Fullerton, now the director of USC’s Electronic Arts Game Innovation Lab, was inspired 10 years ago while visiting Walden Pond, an hour outside of Boston, and rereading the book. After working on a few experimental games, she posted a preview of a conceptual Walden videogame to YouTube in October, 2007, about a year after a Second Life message board started wondering what had happened to its beloved, once-bucolic multiplayer online simulation of Walden (over time, it had become yet another shoot-em-up gladiatorial arena, a hellscape for the Halo masses). Fullerton’s newest preview, posted to YouTube in August 2011, shows the seasons changing and an avatar walking around the woods, collecting berries and such.

It’s not wholly unlike, say, The Sims 2: Castaway—or any of the Sims expansive openended, pee-and-sleep-and-eat franchises—but it’s also very reminiscent of The Oregon Trail and Animal Crossing. Fullerton said all of these games were strong influences. But the goal of Walden, its gameplay, is what gamers have done any time they’ve been presented with a massive environment. Remember all that walking around and just plain taking-in-the-scenery you did with the Ocarina of Time or your first Grand Theft Auto?

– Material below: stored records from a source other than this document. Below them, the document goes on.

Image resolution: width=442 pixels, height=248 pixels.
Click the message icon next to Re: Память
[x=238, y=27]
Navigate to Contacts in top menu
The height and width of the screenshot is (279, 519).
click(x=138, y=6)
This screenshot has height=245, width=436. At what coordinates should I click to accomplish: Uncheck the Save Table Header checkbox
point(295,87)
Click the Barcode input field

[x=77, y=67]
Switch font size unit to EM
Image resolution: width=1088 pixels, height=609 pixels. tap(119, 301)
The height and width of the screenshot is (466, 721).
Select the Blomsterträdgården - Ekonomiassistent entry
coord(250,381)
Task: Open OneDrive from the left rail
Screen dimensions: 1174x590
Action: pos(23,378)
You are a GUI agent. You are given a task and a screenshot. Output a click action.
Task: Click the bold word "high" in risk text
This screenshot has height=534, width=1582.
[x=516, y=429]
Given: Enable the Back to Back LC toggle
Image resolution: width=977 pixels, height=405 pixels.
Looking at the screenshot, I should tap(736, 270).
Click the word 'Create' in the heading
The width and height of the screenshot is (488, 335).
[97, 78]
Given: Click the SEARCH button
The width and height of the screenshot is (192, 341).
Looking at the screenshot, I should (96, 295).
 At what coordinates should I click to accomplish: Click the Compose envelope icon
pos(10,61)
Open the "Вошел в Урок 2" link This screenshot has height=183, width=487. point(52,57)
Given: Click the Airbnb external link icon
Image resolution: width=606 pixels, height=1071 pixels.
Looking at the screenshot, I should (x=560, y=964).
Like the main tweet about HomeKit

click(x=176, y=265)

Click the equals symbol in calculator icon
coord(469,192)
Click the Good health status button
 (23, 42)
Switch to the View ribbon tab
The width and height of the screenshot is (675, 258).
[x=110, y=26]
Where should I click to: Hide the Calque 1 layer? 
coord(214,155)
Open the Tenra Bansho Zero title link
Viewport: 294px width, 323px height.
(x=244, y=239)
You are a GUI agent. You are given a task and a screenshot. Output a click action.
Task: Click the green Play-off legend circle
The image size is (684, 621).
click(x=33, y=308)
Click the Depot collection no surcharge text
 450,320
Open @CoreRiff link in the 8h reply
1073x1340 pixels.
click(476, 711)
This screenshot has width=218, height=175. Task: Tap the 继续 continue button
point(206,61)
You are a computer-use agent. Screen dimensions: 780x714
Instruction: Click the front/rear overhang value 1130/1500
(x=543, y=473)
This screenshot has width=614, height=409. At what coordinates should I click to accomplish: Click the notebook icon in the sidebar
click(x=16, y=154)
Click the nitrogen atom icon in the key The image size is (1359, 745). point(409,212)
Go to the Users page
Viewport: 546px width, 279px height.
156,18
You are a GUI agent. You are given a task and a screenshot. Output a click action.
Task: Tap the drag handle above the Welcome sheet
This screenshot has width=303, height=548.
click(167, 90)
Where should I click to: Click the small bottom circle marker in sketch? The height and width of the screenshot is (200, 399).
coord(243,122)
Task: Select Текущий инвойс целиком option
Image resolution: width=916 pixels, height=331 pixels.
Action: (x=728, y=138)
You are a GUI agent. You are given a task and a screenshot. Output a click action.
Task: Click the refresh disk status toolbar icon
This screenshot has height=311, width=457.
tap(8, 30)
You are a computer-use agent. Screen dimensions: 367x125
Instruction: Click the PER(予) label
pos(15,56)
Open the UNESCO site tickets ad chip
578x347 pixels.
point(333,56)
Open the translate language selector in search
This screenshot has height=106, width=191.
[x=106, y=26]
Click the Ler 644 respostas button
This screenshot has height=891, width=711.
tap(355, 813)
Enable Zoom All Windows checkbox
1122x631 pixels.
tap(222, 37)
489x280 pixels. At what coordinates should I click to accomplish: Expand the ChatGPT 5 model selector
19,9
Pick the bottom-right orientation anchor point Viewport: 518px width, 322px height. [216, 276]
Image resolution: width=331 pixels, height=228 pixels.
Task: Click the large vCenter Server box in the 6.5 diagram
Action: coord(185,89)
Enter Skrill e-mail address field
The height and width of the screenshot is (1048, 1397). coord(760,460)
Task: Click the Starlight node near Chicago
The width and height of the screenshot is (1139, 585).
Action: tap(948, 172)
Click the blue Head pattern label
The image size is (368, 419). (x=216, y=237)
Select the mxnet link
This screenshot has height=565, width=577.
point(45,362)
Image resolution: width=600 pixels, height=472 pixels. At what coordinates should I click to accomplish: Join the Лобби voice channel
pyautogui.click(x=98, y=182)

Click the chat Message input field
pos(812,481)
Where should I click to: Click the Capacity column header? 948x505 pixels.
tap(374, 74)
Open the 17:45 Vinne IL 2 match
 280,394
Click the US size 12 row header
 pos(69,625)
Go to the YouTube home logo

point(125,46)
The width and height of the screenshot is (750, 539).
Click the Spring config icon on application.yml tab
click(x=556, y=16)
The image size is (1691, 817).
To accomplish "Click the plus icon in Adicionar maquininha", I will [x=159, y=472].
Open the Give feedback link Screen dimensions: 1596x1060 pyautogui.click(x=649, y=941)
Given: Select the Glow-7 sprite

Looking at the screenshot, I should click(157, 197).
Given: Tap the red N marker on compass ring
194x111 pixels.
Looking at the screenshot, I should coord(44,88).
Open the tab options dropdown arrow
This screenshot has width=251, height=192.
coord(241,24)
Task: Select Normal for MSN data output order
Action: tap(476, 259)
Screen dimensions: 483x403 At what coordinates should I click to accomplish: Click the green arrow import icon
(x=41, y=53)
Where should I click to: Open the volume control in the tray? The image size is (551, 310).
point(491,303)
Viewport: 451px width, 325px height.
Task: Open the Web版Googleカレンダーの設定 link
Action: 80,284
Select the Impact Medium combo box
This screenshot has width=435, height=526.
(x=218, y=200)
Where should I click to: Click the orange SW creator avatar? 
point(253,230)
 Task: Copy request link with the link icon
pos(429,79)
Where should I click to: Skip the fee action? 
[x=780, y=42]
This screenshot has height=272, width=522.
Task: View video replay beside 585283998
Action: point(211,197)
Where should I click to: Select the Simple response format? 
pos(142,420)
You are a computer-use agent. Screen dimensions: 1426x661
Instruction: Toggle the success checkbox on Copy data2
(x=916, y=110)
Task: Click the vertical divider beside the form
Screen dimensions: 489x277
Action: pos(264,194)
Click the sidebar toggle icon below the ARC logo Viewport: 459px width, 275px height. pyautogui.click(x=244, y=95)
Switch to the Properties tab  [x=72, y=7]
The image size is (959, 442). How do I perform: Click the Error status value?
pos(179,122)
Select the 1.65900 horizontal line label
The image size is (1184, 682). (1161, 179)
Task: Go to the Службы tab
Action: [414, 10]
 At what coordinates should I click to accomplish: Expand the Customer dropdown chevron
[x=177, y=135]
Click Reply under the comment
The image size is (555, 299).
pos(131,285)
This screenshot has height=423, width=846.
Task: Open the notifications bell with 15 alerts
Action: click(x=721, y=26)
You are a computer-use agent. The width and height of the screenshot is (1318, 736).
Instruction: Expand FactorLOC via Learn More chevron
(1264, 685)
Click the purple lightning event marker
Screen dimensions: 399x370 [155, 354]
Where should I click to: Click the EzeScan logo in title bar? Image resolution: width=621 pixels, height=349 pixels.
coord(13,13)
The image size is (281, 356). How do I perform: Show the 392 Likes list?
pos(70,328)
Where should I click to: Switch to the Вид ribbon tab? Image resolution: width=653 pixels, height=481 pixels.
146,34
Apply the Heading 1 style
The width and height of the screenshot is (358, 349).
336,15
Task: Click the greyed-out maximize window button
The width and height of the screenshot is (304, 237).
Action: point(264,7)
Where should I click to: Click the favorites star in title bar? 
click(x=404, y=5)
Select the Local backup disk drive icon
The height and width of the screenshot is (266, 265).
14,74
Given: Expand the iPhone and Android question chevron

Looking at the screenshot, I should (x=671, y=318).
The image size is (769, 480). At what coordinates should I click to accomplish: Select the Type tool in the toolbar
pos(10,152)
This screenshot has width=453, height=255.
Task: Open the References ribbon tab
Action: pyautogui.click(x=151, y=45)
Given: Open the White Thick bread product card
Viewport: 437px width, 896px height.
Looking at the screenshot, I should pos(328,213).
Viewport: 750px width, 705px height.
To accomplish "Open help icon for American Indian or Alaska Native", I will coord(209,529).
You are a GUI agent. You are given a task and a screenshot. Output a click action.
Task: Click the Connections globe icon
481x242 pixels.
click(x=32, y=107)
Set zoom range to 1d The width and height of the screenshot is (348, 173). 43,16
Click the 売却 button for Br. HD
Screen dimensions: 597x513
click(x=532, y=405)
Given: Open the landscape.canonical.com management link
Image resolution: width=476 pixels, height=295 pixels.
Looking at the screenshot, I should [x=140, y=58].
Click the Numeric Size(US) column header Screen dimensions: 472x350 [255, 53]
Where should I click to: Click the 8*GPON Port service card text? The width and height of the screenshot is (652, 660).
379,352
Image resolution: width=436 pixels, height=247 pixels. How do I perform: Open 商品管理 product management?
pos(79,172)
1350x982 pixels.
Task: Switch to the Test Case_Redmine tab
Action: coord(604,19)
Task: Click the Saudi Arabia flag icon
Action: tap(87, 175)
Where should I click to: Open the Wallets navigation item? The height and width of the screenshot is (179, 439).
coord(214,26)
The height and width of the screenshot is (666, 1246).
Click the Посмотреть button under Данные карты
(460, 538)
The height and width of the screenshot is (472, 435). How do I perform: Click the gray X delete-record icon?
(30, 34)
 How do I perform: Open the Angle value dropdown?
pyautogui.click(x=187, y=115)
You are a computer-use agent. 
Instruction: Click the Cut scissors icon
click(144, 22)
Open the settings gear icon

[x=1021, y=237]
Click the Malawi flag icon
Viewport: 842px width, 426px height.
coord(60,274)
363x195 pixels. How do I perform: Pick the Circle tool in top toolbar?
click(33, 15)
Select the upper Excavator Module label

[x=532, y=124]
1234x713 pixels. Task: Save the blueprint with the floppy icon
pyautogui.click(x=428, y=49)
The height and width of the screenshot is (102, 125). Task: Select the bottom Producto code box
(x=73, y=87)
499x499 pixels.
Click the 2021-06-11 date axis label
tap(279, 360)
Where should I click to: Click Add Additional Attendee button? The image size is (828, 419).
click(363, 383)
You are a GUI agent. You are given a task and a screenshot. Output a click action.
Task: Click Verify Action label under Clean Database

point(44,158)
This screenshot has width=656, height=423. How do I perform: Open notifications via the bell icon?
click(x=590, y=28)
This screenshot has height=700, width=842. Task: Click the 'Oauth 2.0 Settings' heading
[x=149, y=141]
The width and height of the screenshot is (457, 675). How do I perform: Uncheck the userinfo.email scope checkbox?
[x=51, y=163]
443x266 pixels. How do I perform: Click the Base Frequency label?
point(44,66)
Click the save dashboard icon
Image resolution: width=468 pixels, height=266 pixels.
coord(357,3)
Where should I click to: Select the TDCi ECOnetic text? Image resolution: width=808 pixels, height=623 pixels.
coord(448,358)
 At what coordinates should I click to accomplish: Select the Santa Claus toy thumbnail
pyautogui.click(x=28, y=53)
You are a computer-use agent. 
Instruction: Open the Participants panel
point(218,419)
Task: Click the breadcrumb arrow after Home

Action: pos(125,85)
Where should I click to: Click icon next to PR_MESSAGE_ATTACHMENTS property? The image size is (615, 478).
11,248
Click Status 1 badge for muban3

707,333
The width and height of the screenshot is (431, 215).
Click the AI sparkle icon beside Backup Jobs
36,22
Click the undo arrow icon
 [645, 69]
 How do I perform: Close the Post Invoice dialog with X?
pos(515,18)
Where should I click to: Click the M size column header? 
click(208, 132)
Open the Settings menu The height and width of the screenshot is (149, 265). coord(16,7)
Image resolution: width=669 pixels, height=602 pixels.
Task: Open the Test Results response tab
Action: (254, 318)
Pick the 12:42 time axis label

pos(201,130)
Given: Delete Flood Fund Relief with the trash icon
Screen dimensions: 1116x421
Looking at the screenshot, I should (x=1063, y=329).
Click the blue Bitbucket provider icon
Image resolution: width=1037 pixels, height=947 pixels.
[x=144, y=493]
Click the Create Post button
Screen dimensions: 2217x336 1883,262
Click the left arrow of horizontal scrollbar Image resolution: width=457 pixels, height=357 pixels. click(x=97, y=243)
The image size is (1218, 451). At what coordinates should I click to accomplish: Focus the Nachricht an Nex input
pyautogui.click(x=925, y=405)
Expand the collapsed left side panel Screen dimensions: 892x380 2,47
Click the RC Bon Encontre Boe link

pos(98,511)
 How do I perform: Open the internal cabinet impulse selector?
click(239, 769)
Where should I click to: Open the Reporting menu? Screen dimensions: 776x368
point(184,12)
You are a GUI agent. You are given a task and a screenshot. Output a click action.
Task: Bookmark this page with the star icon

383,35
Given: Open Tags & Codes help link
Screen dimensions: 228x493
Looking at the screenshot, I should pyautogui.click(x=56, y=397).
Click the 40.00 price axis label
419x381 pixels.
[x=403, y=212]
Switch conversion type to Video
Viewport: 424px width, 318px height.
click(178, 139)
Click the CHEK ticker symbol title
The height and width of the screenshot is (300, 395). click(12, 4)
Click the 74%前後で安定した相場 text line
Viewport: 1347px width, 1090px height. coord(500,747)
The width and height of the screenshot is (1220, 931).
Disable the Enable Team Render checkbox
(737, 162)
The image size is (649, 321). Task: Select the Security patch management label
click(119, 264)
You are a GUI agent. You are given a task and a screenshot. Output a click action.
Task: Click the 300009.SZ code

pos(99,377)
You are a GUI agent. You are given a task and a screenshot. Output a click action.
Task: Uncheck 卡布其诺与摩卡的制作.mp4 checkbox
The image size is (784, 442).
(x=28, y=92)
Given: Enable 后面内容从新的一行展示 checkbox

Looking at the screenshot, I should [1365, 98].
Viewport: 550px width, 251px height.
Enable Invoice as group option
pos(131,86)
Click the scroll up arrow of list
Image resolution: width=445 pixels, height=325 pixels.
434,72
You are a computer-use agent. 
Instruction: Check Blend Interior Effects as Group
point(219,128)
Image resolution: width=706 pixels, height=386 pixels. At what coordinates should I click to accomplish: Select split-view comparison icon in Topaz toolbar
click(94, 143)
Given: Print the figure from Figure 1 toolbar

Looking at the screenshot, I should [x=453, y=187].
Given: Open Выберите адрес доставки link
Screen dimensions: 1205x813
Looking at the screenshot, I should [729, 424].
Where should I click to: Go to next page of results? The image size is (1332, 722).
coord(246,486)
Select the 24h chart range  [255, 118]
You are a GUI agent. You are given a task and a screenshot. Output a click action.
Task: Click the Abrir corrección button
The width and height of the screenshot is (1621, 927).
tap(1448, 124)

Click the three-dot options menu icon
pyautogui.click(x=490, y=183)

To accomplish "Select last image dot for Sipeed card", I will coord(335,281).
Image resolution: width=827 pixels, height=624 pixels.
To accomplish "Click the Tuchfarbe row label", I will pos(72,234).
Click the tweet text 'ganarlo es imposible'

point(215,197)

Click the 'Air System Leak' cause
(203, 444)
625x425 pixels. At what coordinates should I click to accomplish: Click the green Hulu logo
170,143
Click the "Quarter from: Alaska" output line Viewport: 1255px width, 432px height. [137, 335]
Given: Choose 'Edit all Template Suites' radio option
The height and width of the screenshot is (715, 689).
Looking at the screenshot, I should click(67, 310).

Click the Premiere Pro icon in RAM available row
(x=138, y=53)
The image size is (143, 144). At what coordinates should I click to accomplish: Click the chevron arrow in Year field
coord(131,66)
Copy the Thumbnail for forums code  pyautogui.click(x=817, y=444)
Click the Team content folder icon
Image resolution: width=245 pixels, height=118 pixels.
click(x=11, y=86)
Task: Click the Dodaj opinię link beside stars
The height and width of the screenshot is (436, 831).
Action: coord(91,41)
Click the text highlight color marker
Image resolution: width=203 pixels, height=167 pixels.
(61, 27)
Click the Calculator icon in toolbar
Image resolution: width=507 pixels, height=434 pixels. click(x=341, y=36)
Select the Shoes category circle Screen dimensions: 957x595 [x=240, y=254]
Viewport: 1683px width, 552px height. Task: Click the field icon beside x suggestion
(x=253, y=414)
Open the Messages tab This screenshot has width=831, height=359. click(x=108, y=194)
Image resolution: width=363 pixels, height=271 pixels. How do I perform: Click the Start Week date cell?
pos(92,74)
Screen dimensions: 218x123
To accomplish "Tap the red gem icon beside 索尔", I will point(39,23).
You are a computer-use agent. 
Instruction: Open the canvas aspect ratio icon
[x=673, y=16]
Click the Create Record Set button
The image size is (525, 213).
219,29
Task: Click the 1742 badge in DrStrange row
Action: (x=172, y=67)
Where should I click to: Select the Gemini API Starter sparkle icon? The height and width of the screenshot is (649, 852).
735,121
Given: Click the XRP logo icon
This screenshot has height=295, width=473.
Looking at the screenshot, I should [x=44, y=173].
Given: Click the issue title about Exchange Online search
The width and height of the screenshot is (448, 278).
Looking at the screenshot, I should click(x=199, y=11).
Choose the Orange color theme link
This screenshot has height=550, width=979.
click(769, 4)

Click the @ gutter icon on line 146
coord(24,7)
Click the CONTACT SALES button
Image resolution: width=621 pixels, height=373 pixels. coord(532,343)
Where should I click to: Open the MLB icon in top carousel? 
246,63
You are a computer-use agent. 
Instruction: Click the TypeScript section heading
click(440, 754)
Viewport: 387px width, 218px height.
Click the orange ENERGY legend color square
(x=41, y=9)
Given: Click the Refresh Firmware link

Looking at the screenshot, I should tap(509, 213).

"Like most kids," Fullerton recalled of the book Walden, "I remembered the war of the ants for a long time after I first read the book. That stood out to me because, of course, we’ve all watched ant colonies do their work with fascination. And here was an epic discussion of just such an activity. I also remember how much joy Thoreau had in walking the woods—when he talks about being the self-appointed inspector of snow-storms and rain-storms—which again, is something that kids can relate to, wanting to go outside the minute it rained or started to snow and check it out. I’d like to capture some of that joy in the game, that sense of adventure in the ordinary.”